WHAT IS EXPECTED: All records given below must be printed word for word.

___ SOURCE INFORMATION

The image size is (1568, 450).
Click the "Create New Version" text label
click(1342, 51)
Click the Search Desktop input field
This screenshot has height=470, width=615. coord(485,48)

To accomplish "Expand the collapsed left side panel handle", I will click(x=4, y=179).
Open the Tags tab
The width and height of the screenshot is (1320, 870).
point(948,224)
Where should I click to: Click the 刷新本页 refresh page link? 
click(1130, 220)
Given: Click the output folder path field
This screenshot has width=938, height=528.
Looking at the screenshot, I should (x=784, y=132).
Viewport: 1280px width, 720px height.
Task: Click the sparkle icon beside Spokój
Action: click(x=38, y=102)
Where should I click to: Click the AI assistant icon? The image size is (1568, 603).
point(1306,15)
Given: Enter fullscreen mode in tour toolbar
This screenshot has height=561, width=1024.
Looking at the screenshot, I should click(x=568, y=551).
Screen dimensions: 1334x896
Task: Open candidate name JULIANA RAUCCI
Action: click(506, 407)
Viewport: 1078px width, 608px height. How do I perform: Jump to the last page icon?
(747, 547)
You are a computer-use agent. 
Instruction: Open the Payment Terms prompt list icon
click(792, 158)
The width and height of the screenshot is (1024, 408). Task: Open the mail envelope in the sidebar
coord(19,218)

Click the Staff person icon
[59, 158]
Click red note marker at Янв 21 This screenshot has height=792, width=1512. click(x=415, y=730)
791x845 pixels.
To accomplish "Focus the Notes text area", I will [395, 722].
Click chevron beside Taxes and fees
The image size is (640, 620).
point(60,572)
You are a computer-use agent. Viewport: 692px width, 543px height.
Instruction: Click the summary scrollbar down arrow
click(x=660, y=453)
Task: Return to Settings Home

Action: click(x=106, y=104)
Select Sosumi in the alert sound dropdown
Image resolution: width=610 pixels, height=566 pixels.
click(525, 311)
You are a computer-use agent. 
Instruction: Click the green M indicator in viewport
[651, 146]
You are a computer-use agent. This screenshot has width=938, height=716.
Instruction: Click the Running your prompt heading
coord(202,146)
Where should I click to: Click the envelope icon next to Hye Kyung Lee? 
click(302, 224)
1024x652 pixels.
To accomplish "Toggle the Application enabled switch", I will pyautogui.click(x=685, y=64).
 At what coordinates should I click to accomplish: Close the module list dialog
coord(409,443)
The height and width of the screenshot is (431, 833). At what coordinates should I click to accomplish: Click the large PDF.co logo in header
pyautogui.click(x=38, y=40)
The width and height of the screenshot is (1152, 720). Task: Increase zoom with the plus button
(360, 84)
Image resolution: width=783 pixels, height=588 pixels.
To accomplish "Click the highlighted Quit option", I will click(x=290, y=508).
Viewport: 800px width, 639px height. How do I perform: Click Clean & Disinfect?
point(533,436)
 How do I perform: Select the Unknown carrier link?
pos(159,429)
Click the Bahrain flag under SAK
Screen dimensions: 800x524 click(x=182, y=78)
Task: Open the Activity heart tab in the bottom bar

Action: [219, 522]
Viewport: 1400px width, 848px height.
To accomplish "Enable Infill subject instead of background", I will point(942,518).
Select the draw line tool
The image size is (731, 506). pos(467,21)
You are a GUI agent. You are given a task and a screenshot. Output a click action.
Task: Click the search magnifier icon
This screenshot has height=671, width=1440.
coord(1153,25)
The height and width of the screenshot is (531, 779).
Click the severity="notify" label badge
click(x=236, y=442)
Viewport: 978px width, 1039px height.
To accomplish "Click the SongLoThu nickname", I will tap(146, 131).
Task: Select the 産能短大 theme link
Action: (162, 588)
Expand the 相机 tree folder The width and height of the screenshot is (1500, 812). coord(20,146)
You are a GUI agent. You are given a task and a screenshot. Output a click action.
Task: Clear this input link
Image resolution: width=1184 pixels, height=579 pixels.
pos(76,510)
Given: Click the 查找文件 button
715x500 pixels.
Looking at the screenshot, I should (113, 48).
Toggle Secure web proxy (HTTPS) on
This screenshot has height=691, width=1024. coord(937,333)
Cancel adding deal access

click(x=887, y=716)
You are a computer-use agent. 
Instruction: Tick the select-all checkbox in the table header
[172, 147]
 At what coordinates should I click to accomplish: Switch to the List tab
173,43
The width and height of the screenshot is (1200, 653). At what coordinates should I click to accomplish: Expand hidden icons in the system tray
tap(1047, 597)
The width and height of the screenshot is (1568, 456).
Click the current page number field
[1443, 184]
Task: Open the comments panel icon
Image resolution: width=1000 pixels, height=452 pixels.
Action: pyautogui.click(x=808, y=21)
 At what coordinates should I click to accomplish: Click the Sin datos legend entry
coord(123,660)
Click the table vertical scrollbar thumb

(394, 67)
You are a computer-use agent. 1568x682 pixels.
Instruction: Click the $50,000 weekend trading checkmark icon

______

RESULT:
The image size is (1568, 450).
Click the "Create New Version" text label
click(1342, 51)
Click the Search Desktop input field
This screenshot has height=470, width=615. coord(485,48)

To accomplish "Expand the collapsed left side panel handle", I will click(x=4, y=179).
Open the Tags tab
The width and height of the screenshot is (1320, 870).
point(948,224)
Where should I click to: Click the 刷新本页 refresh page link? 
click(1130, 220)
Given: Click the output folder path field
This screenshot has width=938, height=528.
Looking at the screenshot, I should (x=784, y=132).
Viewport: 1280px width, 720px height.
Task: Click the sparkle icon beside Spokój
Action: click(x=38, y=102)
Where should I click to: Click the AI assistant icon? The image size is (1568, 603).
point(1306,15)
Given: Enter fullscreen mode in tour toolbar
This screenshot has height=561, width=1024.
Looking at the screenshot, I should click(x=568, y=551).
Screen dimensions: 1334x896
Task: Open candidate name JULIANA RAUCCI
Action: click(506, 407)
Viewport: 1078px width, 608px height. How do I perform: Jump to the last page icon?
(747, 547)
You are a computer-use agent. 
Instruction: Open the Payment Terms prompt list icon
click(792, 158)
The width and height of the screenshot is (1024, 408). Task: Open the mail envelope in the sidebar
coord(19,218)

Click the Staff person icon
[59, 158]
Click red note marker at Янв 21 This screenshot has height=792, width=1512. click(x=415, y=730)
791x845 pixels.
To accomplish "Focus the Notes text area", I will [395, 722].
Click chevron beside Taxes and fees
The image size is (640, 620).
point(60,572)
You are a computer-use agent. Viewport: 692px width, 543px height.
Instruction: Click the summary scrollbar down arrow
click(x=660, y=453)
Task: Return to Settings Home

Action: click(x=106, y=104)
Select Sosumi in the alert sound dropdown
Image resolution: width=610 pixels, height=566 pixels.
click(525, 311)
You are a computer-use agent. 
Instruction: Click the green M indicator in viewport
[651, 146]
You are a computer-use agent. This screenshot has width=938, height=716.
Instruction: Click the Running your prompt heading
coord(202,146)
Where should I click to: Click the envelope icon next to Hye Kyung Lee? 
click(302, 224)
1024x652 pixels.
To accomplish "Toggle the Application enabled switch", I will pyautogui.click(x=685, y=64).
 At what coordinates should I click to accomplish: Close the module list dialog
coord(409,443)
The height and width of the screenshot is (431, 833). At what coordinates should I click to accomplish: Click the large PDF.co logo in header
pyautogui.click(x=38, y=40)
The width and height of the screenshot is (1152, 720). Task: Increase zoom with the plus button
(360, 84)
Image resolution: width=783 pixels, height=588 pixels.
To accomplish "Click the highlighted Quit option", I will click(x=290, y=508).
Viewport: 800px width, 639px height. How do I perform: Click Clean & Disinfect?
point(533,436)
 How do I perform: Select the Unknown carrier link?
pos(159,429)
Click the Bahrain flag under SAK
Screen dimensions: 800x524 click(x=182, y=78)
Task: Open the Activity heart tab in the bottom bar

Action: [219, 522]
Viewport: 1400px width, 848px height.
To accomplish "Enable Infill subject instead of background", I will point(942,518).
Select the draw line tool
The image size is (731, 506). pos(467,21)
You are a GUI agent. You are given a task and a screenshot. Output a click action.
Task: Click the search magnifier icon
This screenshot has height=671, width=1440.
coord(1153,25)
The height and width of the screenshot is (531, 779).
Click the severity="notify" label badge
click(x=236, y=442)
Viewport: 978px width, 1039px height.
To accomplish "Click the SongLoThu nickname", I will tap(146, 131).
Task: Select the 産能短大 theme link
Action: (162, 588)
Expand the 相机 tree folder The width and height of the screenshot is (1500, 812). coord(20,146)
You are a GUI agent. You are given a task and a screenshot. Output a click action.
Task: Clear this input link
Image resolution: width=1184 pixels, height=579 pixels.
pos(76,510)
Given: Click the 查找文件 button
715x500 pixels.
Looking at the screenshot, I should (113, 48).
Toggle Secure web proxy (HTTPS) on
This screenshot has height=691, width=1024. coord(937,333)
Cancel adding deal access

click(x=887, y=716)
You are a computer-use agent. 
Instruction: Tick the select-all checkbox in the table header
[172, 147]
 At what coordinates should I click to accomplish: Switch to the List tab
173,43
The width and height of the screenshot is (1200, 653). At what coordinates should I click to accomplish: Expand hidden icons in the system tray
tap(1047, 597)
The width and height of the screenshot is (1568, 456).
Click the current page number field
[1443, 184]
Task: Open the comments panel icon
Image resolution: width=1000 pixels, height=452 pixels.
Action: pyautogui.click(x=808, y=21)
 At what coordinates should I click to accomplish: Click the Sin datos legend entry
coord(123,660)
Click the table vertical scrollbar thumb

(394, 67)
You are a computer-use agent. 1568x682 pixels.
Instruction: Click the $50,000 weekend trading checkmark icon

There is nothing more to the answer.